Specificity of mimotope-induced anti-high molecular weight-melanoma associated antigen (HMW-MAA) antibodies does not ensure biological activity

• Published in: PloS one Vol. 6; no. 5; p. e19383
• Main Authors: Latzka, Julia, Gaier, Sonja, Hofstetter, Gerlinde, Balazs, Nina, Smole, Ursula, Ferrone, Soldano, Scheiner, Otto, Breiteneder, Heimo, Pehamberger, Hubert, Wagner, Stefan
• Format: Journal Article
• Language: English
• Published: United States Public Library of Science 06.05.2011; Public Library of Science (PLoS)

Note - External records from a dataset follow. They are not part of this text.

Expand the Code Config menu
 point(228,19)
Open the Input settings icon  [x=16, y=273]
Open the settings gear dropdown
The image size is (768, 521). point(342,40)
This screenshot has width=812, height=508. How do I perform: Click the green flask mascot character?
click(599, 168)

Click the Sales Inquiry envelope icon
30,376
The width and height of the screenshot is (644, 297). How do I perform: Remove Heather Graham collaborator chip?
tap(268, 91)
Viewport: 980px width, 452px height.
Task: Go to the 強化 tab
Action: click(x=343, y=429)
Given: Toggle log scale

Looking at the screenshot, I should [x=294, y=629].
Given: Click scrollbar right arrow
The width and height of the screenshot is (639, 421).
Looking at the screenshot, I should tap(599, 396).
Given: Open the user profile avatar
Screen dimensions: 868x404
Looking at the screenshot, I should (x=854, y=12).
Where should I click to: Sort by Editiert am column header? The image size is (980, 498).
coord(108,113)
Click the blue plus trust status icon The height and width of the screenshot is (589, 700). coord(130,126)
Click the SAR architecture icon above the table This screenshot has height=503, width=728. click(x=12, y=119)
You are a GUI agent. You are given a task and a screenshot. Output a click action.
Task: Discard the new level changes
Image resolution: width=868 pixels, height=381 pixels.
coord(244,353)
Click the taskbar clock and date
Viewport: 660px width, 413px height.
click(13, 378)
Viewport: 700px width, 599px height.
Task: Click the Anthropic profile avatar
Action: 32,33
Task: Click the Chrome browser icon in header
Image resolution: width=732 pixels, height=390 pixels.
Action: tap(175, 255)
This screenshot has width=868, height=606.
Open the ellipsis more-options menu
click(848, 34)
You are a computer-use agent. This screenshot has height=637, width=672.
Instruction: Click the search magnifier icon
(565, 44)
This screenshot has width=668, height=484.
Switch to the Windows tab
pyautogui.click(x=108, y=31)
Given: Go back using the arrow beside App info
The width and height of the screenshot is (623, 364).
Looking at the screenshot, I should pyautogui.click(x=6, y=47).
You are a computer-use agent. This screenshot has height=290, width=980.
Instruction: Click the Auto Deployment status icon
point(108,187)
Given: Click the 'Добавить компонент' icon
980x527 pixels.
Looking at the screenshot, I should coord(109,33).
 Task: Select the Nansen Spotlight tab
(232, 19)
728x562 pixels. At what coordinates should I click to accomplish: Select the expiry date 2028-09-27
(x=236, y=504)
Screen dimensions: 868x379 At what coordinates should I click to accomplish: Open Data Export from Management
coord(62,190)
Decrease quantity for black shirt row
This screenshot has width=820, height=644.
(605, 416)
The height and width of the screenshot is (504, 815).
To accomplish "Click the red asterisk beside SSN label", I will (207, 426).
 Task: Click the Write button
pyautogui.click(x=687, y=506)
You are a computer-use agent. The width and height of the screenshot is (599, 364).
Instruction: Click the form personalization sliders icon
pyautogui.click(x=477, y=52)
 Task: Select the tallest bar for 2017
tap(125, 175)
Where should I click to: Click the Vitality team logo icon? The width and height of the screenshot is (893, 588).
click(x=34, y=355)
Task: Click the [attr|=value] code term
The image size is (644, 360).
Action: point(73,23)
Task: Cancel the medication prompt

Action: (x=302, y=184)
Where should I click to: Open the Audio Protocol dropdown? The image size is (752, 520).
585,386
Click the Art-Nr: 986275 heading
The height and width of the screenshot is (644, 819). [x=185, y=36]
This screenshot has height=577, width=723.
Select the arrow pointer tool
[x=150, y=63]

• Subjects: Animals; Antibodies, Neoplasm - immunology; Anticancer properties; Antigenic determinants; Antigens; Antigens, Neoplasm - immunology; Antitumor agents; Autoimmune diseases; B-cell lymphoma; Biological activity; Biology; Breast cancer; Cancer; Cancer vaccines; Carcinoembryonic antigen; CEA (Oncology); Cell Line, Tumor; Chondroitin sulfate; Dermatology; Enzyme-Linked Immunosorbent Assay; Epidermal growth factor; Epitopes; Epitopes - immunology; Flow Cytometry; Humans; Immunoglobulins; Immunohistochemistry; Immunology; Immunotherapy; In vivo methods and tests; Lymphocytes B; Lymphoma; Medicine; Melanoma; Mice; Molecular weight; Monoclonal antibodies; Neuroblastoma; Non-Hodgkin's lymphomas; Peptide Library; Peptides; Phage display; Phages; Rabbits; Studies; Tumors; Vaccines
• ISSN: 1932-6203; 1932-6203
• DOI: 10.1371/journal.pone.0019383

Vaccines based on peptide mimics (mimotopes) of conformational tumor antigen epitopes have been investigated for a variety of human tumors including breast cancer, tumors expressing the carcinoembryonic antigen, B cell lymphoma, neuroblastoma, and melanoma. In our previous work, we designed a vaccine based on a mimotope of the high molecular weight-melanoma associated antigen (HMW-MAA) that elicited HMW-MAA-specific antibodies (Abs) with anti-tumor activity in vitro and in vivo. In this study, we aimed to identify mimotopes of additional distinct HMW-MAA epitopes, since they could be used to construct a polymimotope melanoma vaccine. For this purpose, random peptide phage libraries were screened with the anti-HMW-MAA monoclonal antibodies (mAbs) VT80.12 and VF1-TP43 yielding one peptide ligand for each mAb. Both peptides inhibited the binding of the corresponding mAb to the HMW-MAA. Furthermore, when coupled to the carrier protein keyhole limpet hemocyanin (KLH), both HMW-MAA mimotopes elicited peptide-specific Abs in rabbits or BALB/c mice, but only the mimotope isolated with the mAb VT80.12 elicited HMW-MAA-specific Abs and only in mice. However, the latter Abs had no detectable effect on HMW-MAA expressing human melanoma cells in vitro. These results describe limitations related to the phage display technique and emphasize the need to characterize the functional properties of the mAb utilized to isolate mimotopes of the corresponding epitopes.